• _DOCUMENT EXCERPT_
'''
City Week

Thursday 6

SHINDELL SHINDIG. Troubadour Richard Shindell gallops into town with his new folk sound.

Ranked among this country's best singer-songwriters, Shindell could easily top the heap. Since his 1992 debut album Sparrow's Point, his songs have been steadily climbing the charts, and his follow-up release, Blue Divide, only added momentum. As part of the band Cry Cry Cry with Dar Williams and Lucy Kaplansky, his "Ballad of Mary Magdalen" was a highlight on the group's eponymous CD, and Joan Baez included three Shindell gems on her last album of new material.

Show time is 8 p.m. in the Temple of Music and Art Cabaret Theater, 330 S. Scott Ave. Advance tickets are $12, $10 for In Concert! members, available at The Folk Shop, Antigone Books, and by calling 327-4809. Tickets cost $2 more at the door.

Friday 7

TOP TOES. The UA Dance faculty takes flight with Premium Blend, a concert featuring special guest Ben Vereen.

A star of film, TV and Broadway, Vereen won a Tony for Best Actor in Pippin. He's also known for his roles in All That Jazz, Funny Lady and Fresh Prince of Bel Air.

For this year's faculty showcase, Vereen performs a roster of Sinatra tunes. Dance highlights include "Point of Origin," Melissa Lowe's contemporary ballet built around pedestrian and childlike movement motifs; Nina Janik's "WaWaWa," which takes its style from black and white movies of the '20s; and "Indre's Dream," choreographed by John M. Wilson, and loosely based on the story of a Hindu girl's love for Krishna.

Performances are at 7:30 p.m. today, 2 and 7:30 p.m. tomorrow, in UA Crowder Hall, on the southwest corner of Speedway Boulevard and Park Avenue. Tickets range from $14 to $25, and are available at the UA Fine Arts box office and by phone at 621-1162.
'''
• _REQUIREMENTS_
1) In the City Week events listing, which award did Ben Vereen win for his role in Pippin?
2) Pick up the City Week events listing after its final sentence and carry it forward in the same style.

• _DATA ROWS_
'''
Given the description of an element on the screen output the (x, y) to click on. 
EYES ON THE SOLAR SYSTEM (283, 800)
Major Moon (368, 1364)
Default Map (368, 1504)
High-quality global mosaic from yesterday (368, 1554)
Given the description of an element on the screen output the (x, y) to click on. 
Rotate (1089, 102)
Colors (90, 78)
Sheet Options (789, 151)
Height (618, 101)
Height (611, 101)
'''
'''
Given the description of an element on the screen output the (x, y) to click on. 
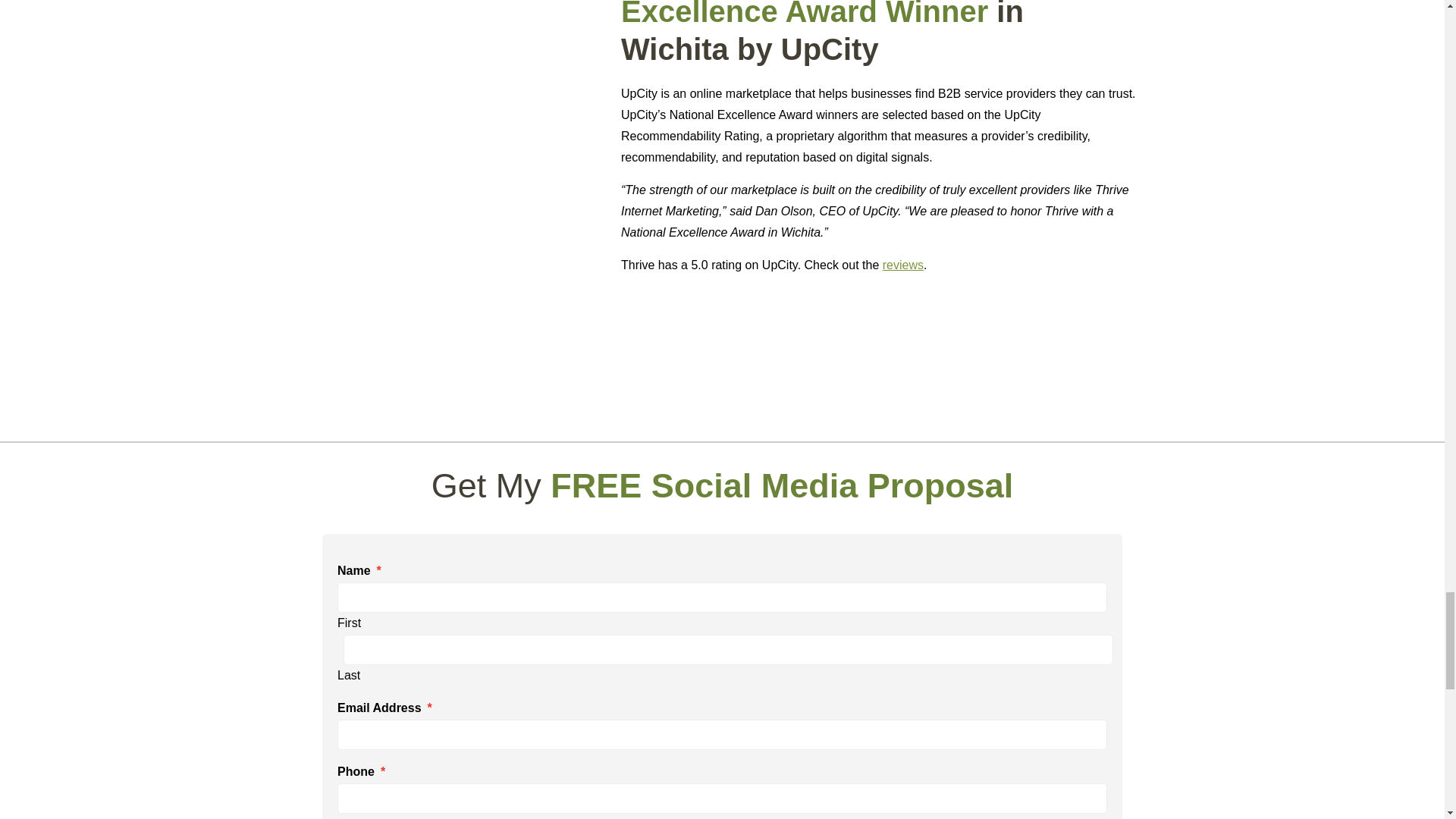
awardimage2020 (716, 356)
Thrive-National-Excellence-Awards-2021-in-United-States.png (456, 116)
'''
• _SOLVED PROBLEMS_
1) A Tony for Best Actor.

2)
GHOST OF A CHANCE. A young woman evokes hope through apparitions in The House of Spirits/La Casa de los Espiritus, presented by the PCC Theater Department and Borderlands Theater. The drama is based on Isabel Allende's novel of the same name.

Alba Trueba is wasting away in a lousy South American jail, where torture has pushed her to the edge. That's when the ghost of her grandmother Clara appears. "You'll help me die?" Alba asks the apparition. "That's why you came?"

Not quite. Instead, the ghost brings strength, hope and reasons for living. "The women in the family have been strong, so stop feeling sorry for yourself and write," Clara tells her progeny. "You have to write a testimony and disclose the horror that you're living, because our memories are fragile, and the span of a lifetime is too brief."

With that prodding, Alba embarks upon a journey to her family roots, weaving a powerful portrait of social and moral changes that rocked Latin America in the 20th century. "With this spectacular first novel," The New York Times noted in 1985, "Isabel Allende becomes the first woman to join what has heretofore been an exclusive male club of Latin American novelists."

Opening night celebration begins at 8 p.m. in the PCC Proscenium Theatre, 2202 W. Anklam Road. A $15 ticket includes a post-performance reception; admission is $12 for the play only, $8 for student rush. For reservations and information, call 882-7406. Performances continue at 8 p.m. tomorrow, 2 p.m. Sunday, and 8 p.m. Wednesday through Saturday, April 12 through 15. Performances alternate in Spanish and English. Tickets are $11 and $12, $9 for seniors, and $8 for student rush.

Saturday 8

ARTISTIC COMBO. The didgeridoo playing of Tanya Gerard and Rob Thomas provides a musical backdrop for ArtFest of Tucson.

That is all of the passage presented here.